PROVIDED PASSAGE ->
# RIP Albrighton Huntsman Ray Shaw



## JanetGeorge (13 December 2012)

I was shocked to read that Ray Shaw had been found dead after failing to turn up at a meet.  Much sympathy to his wife Margaret.


----------



## OEH (13 December 2012)

So terribly sad.


----------



## happyhunter123 (13 December 2012)

How sad and awful. My thoughts are with his family. RIP


----------



## Hunters (13 December 2012)

Very sad / good man.


----------



## Clippy (14 December 2012)

He was a good friend who helped a lot of people, he was a talented horse and dog man. I can't believe he's gone, very, very shocked.


----------



## jess_asterix (14 December 2012)

Still cannot believe he has gone, was utterly speechless when I got the phone call Tuesday morning. Such a great huntsman who will be missed greatly by all. Deepest sympathy to Margaret. RIP Ray


----------



## Mark Gilbert (14 December 2012)

Very sad in deed. Our thoughts go out to his family.


----------



## marc (14 December 2012)

I have thought about nothing else this week, what a terrible tragic loss. Ray was everything a great huntsman could be. A true professional, knew hounds inside out, one of the best horseman i have met and fun to be around.

I often think back fondly to when i bought a day up front with ray at a charity auction and had the best hunting day ever, we often joked with each other that i would be buying 20 days up front every season!

RIP Ray you will be missed.


----------



## Bluesmom (14 December 2012)

When I heard this news ealier this week I was so shocked. Ray was a great guy and as already said by someone else I have thought about this constantly. My thoughts are with Margaret at this very sad time.


----------



## Maesfen (14 December 2012)

Very sad news.  R I P.


----------

STATED EXERCISE -> Revise the condolence thread starting at "## Bluesmom (14" and ending at "Maesfen (14 December 2012)", putting "kind man" in place of "great guy".

EXCERPTED RECORDS ->
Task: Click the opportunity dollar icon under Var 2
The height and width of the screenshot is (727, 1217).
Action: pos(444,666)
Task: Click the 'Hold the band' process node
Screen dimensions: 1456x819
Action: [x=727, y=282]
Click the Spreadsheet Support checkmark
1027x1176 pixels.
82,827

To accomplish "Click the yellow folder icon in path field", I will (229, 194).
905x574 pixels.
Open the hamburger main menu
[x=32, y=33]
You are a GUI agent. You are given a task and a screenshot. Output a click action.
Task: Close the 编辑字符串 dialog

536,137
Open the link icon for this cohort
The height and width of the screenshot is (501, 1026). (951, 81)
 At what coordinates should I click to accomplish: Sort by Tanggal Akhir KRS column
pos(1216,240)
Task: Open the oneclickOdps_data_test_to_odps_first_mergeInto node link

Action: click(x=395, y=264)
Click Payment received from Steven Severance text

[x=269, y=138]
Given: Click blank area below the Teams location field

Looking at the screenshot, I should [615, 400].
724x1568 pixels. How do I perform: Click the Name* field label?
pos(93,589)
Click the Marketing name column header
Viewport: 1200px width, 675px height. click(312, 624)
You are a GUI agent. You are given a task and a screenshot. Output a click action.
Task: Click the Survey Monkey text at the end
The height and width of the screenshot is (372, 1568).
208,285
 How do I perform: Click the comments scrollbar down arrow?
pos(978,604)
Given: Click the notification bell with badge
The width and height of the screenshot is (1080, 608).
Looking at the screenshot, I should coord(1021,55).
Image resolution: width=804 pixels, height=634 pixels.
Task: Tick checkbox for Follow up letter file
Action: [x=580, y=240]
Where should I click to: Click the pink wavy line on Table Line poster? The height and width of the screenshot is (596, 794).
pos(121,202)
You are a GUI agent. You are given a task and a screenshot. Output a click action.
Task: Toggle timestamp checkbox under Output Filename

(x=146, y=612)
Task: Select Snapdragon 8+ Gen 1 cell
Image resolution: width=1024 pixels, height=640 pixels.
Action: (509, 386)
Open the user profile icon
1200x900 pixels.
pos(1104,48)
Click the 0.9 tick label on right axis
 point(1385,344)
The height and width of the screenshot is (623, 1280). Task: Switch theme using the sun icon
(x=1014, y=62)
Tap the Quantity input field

RESPONSE BELOW ->
## Bluesmom (14 December 2012)

When I heard this news ealier this week I was so shocked. Ray was a kind man and as already said by someone else I have thought about this constantly. My thoughts are with Margaret at this very sad time.


----------



## Maesfen (14 December 2012)